Modwel though said franchises should realistically look at breaking even in five to seven years. “There are two ways teams can make money. One is by creating and selling players and that will take time. The second is for the internal sponsorship pool and the central revenue pool to grow. That will start happening when the league becomes bigger and longer hopefully from 2017. And, I think it is important to reach near break-even consistently. Once that happens, owners will look to buy better players and that again will boost revenue. And though a nine-month league will increase costs as opposed to one that runs for three months, the increase will not be by a factor of three.”
Reduced spend on stadia helped boost the central pool. For the first season, the league had to invest nearly R 50 crore, according to a spokesperson in 2015, in getting eight venues, practice grounds ship-shape. To get the ISL up and running, the spokesperson said the league spent nearly R 100 crore. Wiser for the experience, it reduced costs in Year 2.
But even then, the amount generated for the central pool and by most teams is an improvement. The outer limit of the approximate amount generated in the first year, according to sources, was R 80 crore.
“We had 24 associate sponsors last time,” said an Atletico de Kolkata official who did not want to be named as he is not authorised to talk to the media on this. They had eight in 2014. Atletico de Kolkata earned the maximum, over R 14 crore from sponsorship in ISL2, said the official. And they got R 7 crore from ticket sales, according to data with the ISL of which HT has a copy.
This time, the franchisee’s website shows, Atletico de Kolkata have managed to retain Birla Tyres as their main shirt sponsor. Each team had six shirt slots to sell in ISL2 and before the competition began, Atletico de Kolkata had sold all.
Last year, Atletico de Kolkata, Chennaiyin FC, Kerala Blasters all had one title sponsor and four associate sponsors apart from official partners. Northeast United had a main sponsor and three associate sponsors and, according to ISL data, earned R 10 crore from sponsorship. Along with Delhi Dynamos, Atletico de Kolkata and Chennaiyin FC, Northeast United were the only other team to get R 10 crore or above through sponsorships on their own.

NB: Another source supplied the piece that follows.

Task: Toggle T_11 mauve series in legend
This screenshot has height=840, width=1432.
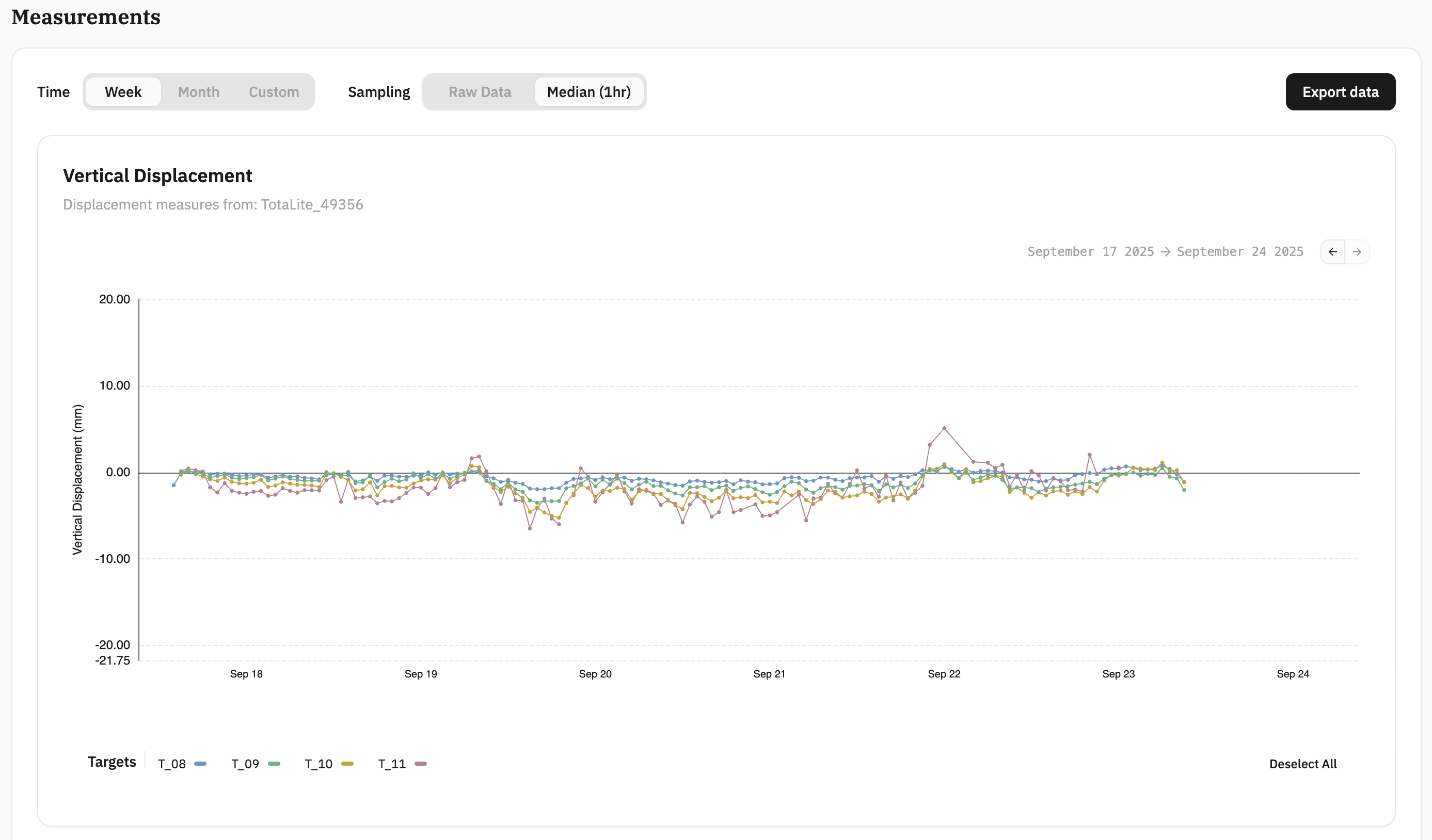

According to an article in Mint last April, which quoted the ESP Properties-SportzPower report, on ground sponsorship for football increased to R 114 crore in 2015 from R 59.5 crore in 2014, a 91.6% hike.
“Sports other than cricket have successfully established themselves in terms of revenue and fandom within the Indian sporting firmament,” said Thomas Abraham, co-founder of SportzPower. “Sports like kabaddi and football have massively increased sponsorship revenues in 2015.”

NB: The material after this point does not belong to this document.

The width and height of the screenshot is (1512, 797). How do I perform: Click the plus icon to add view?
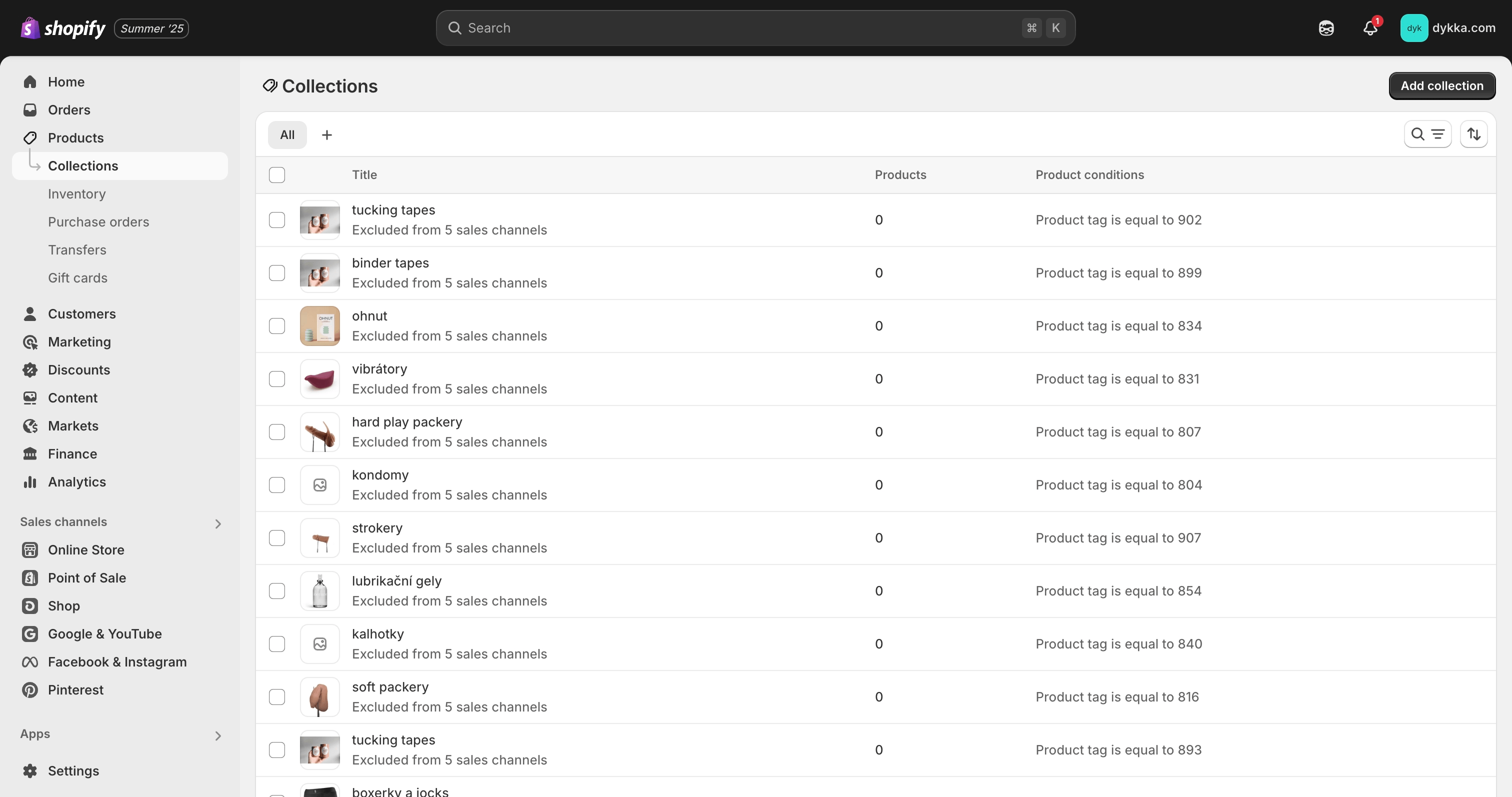coord(327,135)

The report said 10.4% of India’s total spend on advertisement in 2015 was on sport with the sponsorship market growing from R 4,616.5 crore in 2014 to R 5,185.4 crore last year.
According to Vinit Karnik, business head, ESP Properties, 2016 will be a ‘fantastic’ year for players, federations, brands and spectators in terms of having a ‘deeper engagement with sporting properties.’ ISL and its clubs will hope he is right.

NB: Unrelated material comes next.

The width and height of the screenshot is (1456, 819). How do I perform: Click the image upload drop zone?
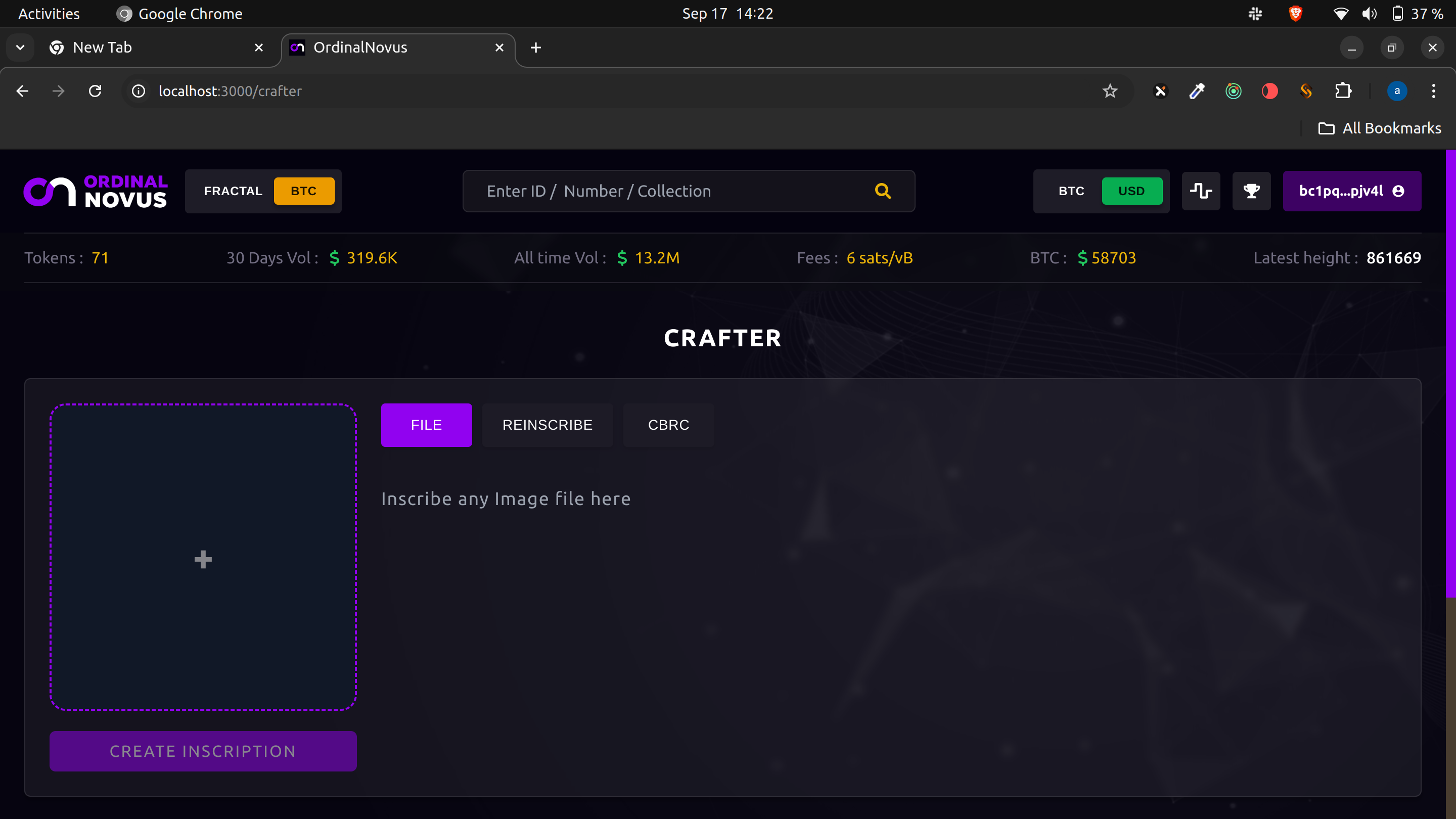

List of sponsors for ISL’s central revenue pool: Title sponsor: Hero. Associate sponsors: Maruti Suzuki, Samsung Galaxy, Flipkart. Official partners: Amul, Puma, The Muthoot Group, Gatorade, Volini, DHL, Manyavar, Hewlett Packard, Nicotex, Imperial Blue, Pond’s Men, Nissin.
Approximate earnings for teams
Chennaiyin FC: R 36 crore. Atletico de Kolkata: R 32 crore. Kerala Blasters: R 21.75 crore. FC Goa: R 19.89 crore. Northeast United FC: R 19.86. Delhi Dynamos: R 18.25. Mumbai City FC: R 16.75.